В ответ региональная администрация может лишь раздражаться, уверен директор колледжа. Это уже произошло — «Новоколледж» перестали звать на межобразовательные совещания и открытия, а потом перестали подписывать рекомендательные письма для грантов на финансирование. При этом ни родители, ни сами студенты, утверждает Сергей, ни разу не пожаловались на колледж, в основном это делали «неравнодушные городские сумасшедшие». Например, 27 июля на «Новоколледж» пожаловались из-за сказки «Гадкий утенок», рассказанную на дне открытых дверей. Авторы жалобы попросили проверить Чернышова на «антироссийскую антигосударственную пропаганду и навязывание учащимся и абитуриентам либеральных ценностей». А в январе этого года Сергея обвинили в «прививании пацифизма» за то, что он свозил своего сына Федора в Грузию.
Но как преподаватель Чернышов не видит смысла в том, чтобы целенаправленно говорить со студентами о войне —во-первых, «потому что студенты и сами все прекрасно понимают», а во-вторых, — война уже покалечила множество судеб, у части учащихся на фронте погибли родственники, и говорить им, что они погибли ни за что просто бесчеловечно.
«Вот недавний случай, мальчика, несмотря на его отсрочку, отправляют служить. И он сидит несчастный, дрожит, как осиновый лист. Конечно, его это волнует и, конечно, мы об этом поговорим, — размышляет Чернышов. — Надо понимать, что в аудитории может сидеть кто угодно. Там может быть человек, у которого вчера отец или какой-нибудь родственника погиб, и он приехал неделю назад “грузом 200”, а ты будешь рассказывать про то, что мы ведем бессмысленную войну».
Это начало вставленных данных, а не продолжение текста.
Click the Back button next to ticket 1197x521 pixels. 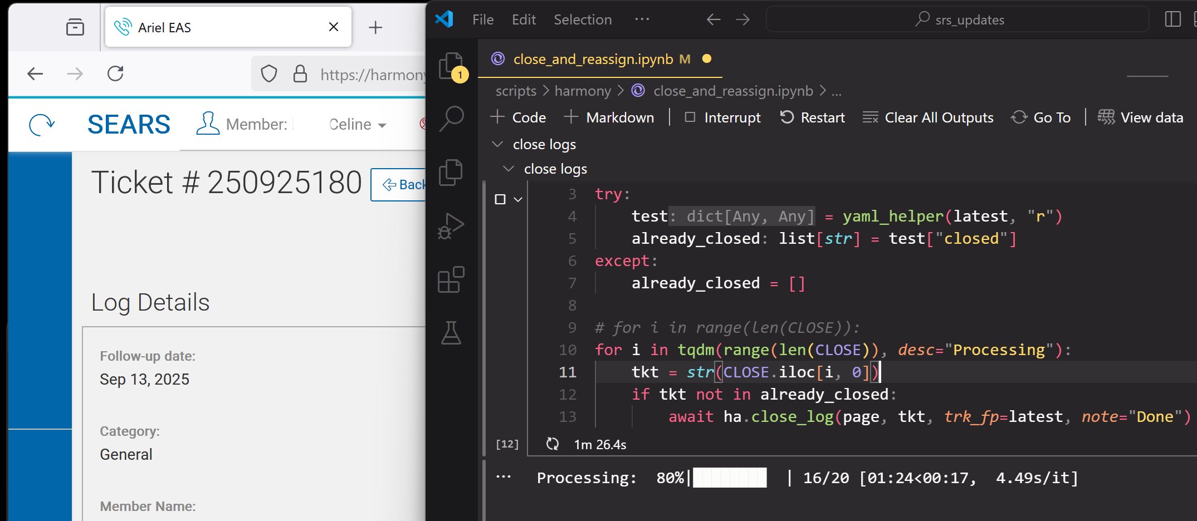399,185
Кроме того, отмечает Чернышов, что у студентов обычно больше источников информации, чем у среднестатистического россиянина. По его мнению, молодежи нет дела до «происков коллективного Запада», и она в любом случае лучше их преподавателей и ректоров, «которые подписывают письма в поддержку войны, потому что за свою жопу боятся».
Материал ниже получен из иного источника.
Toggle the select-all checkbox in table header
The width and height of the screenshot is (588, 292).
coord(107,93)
«У нас в одной школе начал бастовать 3 “А” класс из-за того, что там есть одна сумасшедшая родительница, которая всех достала. В один прекрасный день этот класс просто взял и весь не вышел на учебу, кроме ее ребенка. Представляете, они 3 недели не посещали школу. Их звали, к ним приходили прокуроры, они сказали — мы не выйдем, пока вы нас не оградите от этой сумасшедшей. И вся эта огромная махина — прокуратура, Следственный комитет, департамент образования мэрии — ничего не смогли с ними сделать. В итоге это закончилось тем, что в этой школе сменился директор. А если бы десять директоров школ сказали — мы это делать не будем? Какая бы это была проблема. А если бы десять ректоров вузов сказали открыто: что вы делаете вообще, вы там в себе? Кажется, это была бы совсем другая история», — полагает Сергей.